Truth be told, there are millions of couples out there who’ve made extremely poor decisions where their finances are concerned.
Interestingly, those who mismanage their money tend to be people who would ordinarily come out as good financial managers, as one Business Insider freelance writer admits.
She starts off by confessing that together with her husband, they made numerous mistakes with their money, ones that led them to a hefty credit card debt of $30,000.
Taking us two years back, she reveals that she almost always received overdraft alerts. Although her husband was earning a pretty sum from his job, the journalist admits that they were miles away from being healthy financially.
Their two kids were both in daycare, with that expense totaling to $1,500 each month, and they were also knee-deep in debt. $100,000 isn’t that small an amount, as anyone would agree. $70,000 was their combined student loans debt, while $30,000 was what they owed credit card companies.

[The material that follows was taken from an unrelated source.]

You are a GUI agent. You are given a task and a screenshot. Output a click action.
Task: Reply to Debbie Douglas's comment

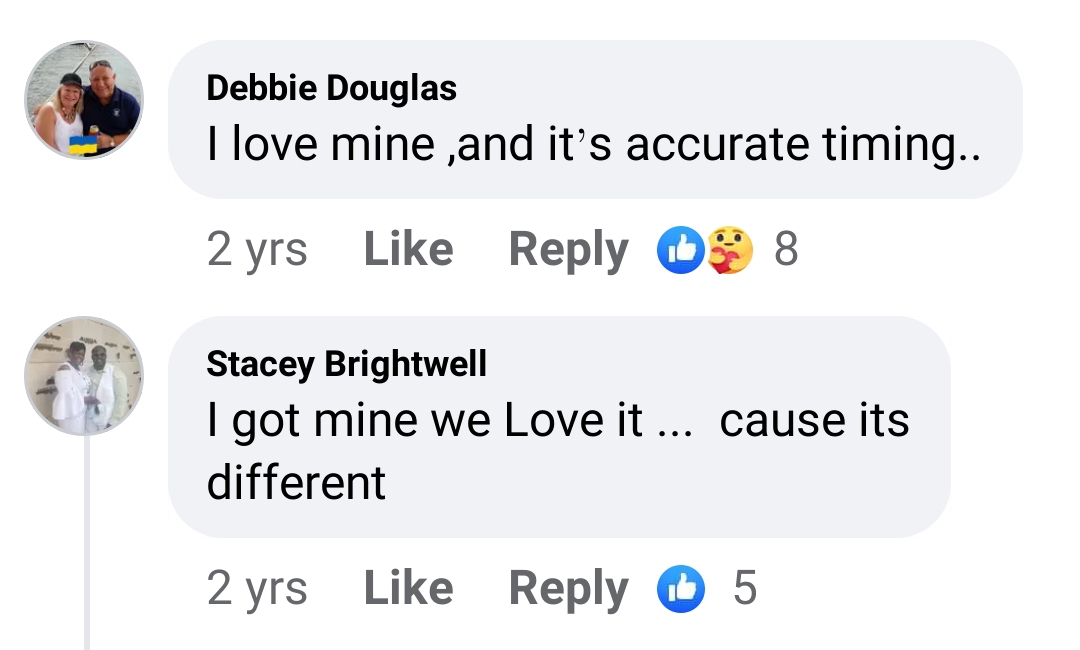568,250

With so much debt hanging over your head, you’ve got to be smart on how to go about it. Unfortunately for these two, nothing they tried to make even the slightest dent in their card debt worked.
They had their normal bills to take care of, and hundreds of dollars to pay in interest. Even after making mega sacrifices, their debt remained the same.
This couple even considered moving into a smaller apartment, but they thought it would be too much for their young sons, considering that they had already moved around quite a bit already.
While having dinner with one of their friends, they happened to mention that they needed a new strategy with which to handle their money, and it was then that they were referred to a CFP.
The first meeting with the financial expert was at their house, and our freelance writer admits that she was nervous that the certified financial planner would suggest a drastic measure.
Surprisingly, the CFP advised them to open additional card accounts, suggesting that two zero-interest accounts would work best for the couple, one for each partner.
They could then transfer their interest-accumulating balances from their other accounts to these new ones, then pay them off within twelve months.
After scouring for the best zero interest accounts in the market, they settled on BofA Mastercards, and the institution approved them for a limit of $5,000 each.
Their financial planner then advised that they check which of their previous accounts charged more interest, and upon doing that, move more money from that one and into the new accounts.
The following 12 months progressed with the couple accumulating zero interest on their cards, but they did not stick to the advice their CFP had given.
An Inflated Interest Rate
They failed to pay them off by the time the 12th month was up, and you know what happens after the first year of a zero-interest account elapses, right? The interest rate shoots up to between 14-24%. For this couple, it rose to 23%.
Thinking about it now, the freelance writer admits that they should have sought another sit down with the CFP when they sensed that things were going haywire.
They didn’t, and although they are almost debt-free, she says that they’ve paid a whole lot more in interest. If they’d stuck with the CFP’s advice to the letter, they’d have been home and dry much, much earlier.